A silly kitbash I did ("What if _______, but skull??") that felt afterwords like it needed lore:

Skull Rabbits appear much like regular white rabbits -- aside from the antlers and red eyes. They are little threat on their own. They flee quickly at sign of danger like any rabbit would. Even the antlers are about as ineffective as you'd expect on an animal of such small size.

But better for you that it should flee than you should approach one quietly or see one accidentally. Lock eyes with one, and it will stare right back. Then the rabbit's head will take the shape of a bare human skull. Your skull. And your thoughts will fill with the fear and certainty that "That is my skull. It shares my skull."

The Skull Rabbit will hop away.

From that point onwards, you can no longer sleep. Because the Skull Rabbit does not sleep. Whenever the Skull Rabbit feels terror -- at the low level that's constant for rabbits or overwhelming at the sight of predators -- you will feel terror. The curse is unaffected by distance.
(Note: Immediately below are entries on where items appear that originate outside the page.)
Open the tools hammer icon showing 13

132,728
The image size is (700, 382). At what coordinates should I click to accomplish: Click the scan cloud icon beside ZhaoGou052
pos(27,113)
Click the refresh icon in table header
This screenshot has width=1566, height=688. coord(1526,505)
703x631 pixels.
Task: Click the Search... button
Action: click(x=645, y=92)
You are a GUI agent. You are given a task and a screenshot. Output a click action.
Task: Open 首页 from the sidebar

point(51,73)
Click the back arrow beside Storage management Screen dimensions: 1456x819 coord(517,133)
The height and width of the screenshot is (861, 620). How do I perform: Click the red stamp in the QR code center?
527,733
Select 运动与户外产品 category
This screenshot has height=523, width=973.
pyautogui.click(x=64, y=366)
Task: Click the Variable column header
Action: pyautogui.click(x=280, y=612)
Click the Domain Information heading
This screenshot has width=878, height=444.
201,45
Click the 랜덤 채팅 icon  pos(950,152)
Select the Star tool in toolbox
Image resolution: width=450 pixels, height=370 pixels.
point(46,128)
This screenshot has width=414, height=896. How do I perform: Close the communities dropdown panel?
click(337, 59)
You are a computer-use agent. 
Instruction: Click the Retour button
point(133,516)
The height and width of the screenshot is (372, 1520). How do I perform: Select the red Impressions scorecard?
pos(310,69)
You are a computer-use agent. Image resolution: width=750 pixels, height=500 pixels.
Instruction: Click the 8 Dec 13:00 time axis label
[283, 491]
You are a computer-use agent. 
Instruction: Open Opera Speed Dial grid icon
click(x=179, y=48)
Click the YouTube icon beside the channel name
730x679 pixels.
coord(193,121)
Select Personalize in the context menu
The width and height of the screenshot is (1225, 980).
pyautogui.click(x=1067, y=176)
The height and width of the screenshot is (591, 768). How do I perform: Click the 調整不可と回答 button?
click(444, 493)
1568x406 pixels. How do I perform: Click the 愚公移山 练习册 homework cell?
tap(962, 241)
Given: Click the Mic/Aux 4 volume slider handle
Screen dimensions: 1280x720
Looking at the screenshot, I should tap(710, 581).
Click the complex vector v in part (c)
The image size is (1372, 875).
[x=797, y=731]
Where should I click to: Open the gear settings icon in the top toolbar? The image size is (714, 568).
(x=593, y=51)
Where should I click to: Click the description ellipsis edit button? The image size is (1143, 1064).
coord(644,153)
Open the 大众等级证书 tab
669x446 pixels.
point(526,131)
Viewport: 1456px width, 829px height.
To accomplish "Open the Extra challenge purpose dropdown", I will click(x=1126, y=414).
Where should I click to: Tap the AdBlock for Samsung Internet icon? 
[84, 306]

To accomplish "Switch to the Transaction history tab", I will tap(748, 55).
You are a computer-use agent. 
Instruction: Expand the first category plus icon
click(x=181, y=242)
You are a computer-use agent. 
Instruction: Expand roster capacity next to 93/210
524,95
This is not the real danger.

Skull Rabbits are not independent things. They are lures in the baffling hunting ritual of The Pale Lion. Human heads are the lion's sustenance. But The Pale Lion (there is only the one) cannot easily enter human settlements without risk to itself.

Its rabbits can.

And the rabbit that shares your skull will now venture back into the wilderness. And The Pale Lion will hunt it, it will catch it, and it will eat it. And at that moment, wherever you are, you will fall dead. Your head missing and your neck a bloody stump.

Death to the Skull Rabbit by any other means will break the curse. So pray that you or something else kills the rabbit that shares your skull before The Pale Lion does.

Comments

  1. Hi, this is amazing. Glad you're posting again, I love you're stuff and I'm definitely using the Pale Lion soon since there's a region of my setting it would be perfect for.